Als das Hubraumlimit für die Junior-TT auf 350 cm³ erhöht wurde, führte AJS das Modell im Jahr 1914 ein. Es besaß einen 349 cm³ Motor, P+M Primärübertragung und zusätzlich ein 2-Gang-Vorgelegegetriebe mit insgesamt vier Gängen. Damit war wirklich ein kleines Meisterwerk gelungen. Bei der Suche nach Zuverlässigkeit entschloss man sich, Zylinder und Rippen aus einem Stück zu fertigen und auch der Kolben war aus dem Vollen hergestellt.

Monat für Monat mit umfangreichen Tests erbrachten schließlich eine optimale Form der Nockenwelle, der Ventile und des Ventiltriebs. Ziel war es, das Drehzahllimit von 5000 U/min gefahrlos zu erreichen.

Die 298 cm³ TT-Maschine von 1911 ging bis auf 2500 U/min, danach konnte mit dem Motor alles passieren (nur nichts Gutes). Das Rennen endete mit einem großen Triumph für AJS: Eric Williams gewann vor Cyril Williams (weder verwandt noch verschwägert) und weiteren AJS - Fahrern als Vierte und Sechste.

Eric Williams nach der Zielankunft
Eric Williams nach der Zielankunft

Fast über Nacht war die Nachfrage nach ihren Erzeugnissen so groß, dass die alte Schraubenfabrik dies nicht mehr schaffte und die neue Gesellschaft, A.J. Stevens (1914) Ltd. in neue Räume nach Graiseley House bei Wolverhampton zog.

Neben dem viel verlangten 2 3/4hp Modell erfreute sich auch das 6hp Twin-Modell einer steigenden Beliebtheit. Der Gespannfahrer Cyril Williams siegte auf der einzig gemeldeten AJS mit Leichtigkeit auch bei der Brooklands Junior–TT des Jahres.

(DATENAUSZUG)
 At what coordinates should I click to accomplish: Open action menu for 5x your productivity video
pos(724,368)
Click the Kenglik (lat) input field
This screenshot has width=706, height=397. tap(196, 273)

(AUFGABE)
Schreib den Text über die AJS-Motorräder weiter und knüpf dabei direkt an seinen letzten Satz an.

(ERGEBNIS)
Der bald folgende Weltkrieg zwang die Firma zur Einstellung der Motorradproduktion, nur Munition, hauptsächlich für Luftfahrzeuge durfte gefertigt werden. In gewissem Rahmen war auch während des Krieges die weitere Forschung möglich.

Als die Firma nach dem Ende der Feindseligkeiten wieder auf dem Markt erschien, waren die 23/4hp und 6hp Modelle gegenüber den Exemplaren von 1914-15 stark verbessert worden. Die Geschichte der phänomenalen kleinen 350er wird ein anderes Mal erzählt. Tatsache ist, dass die drei TT-Erfolge der Jahre 1920, 1921 und 1923 den Ruf von AJS unglaublich stärkten.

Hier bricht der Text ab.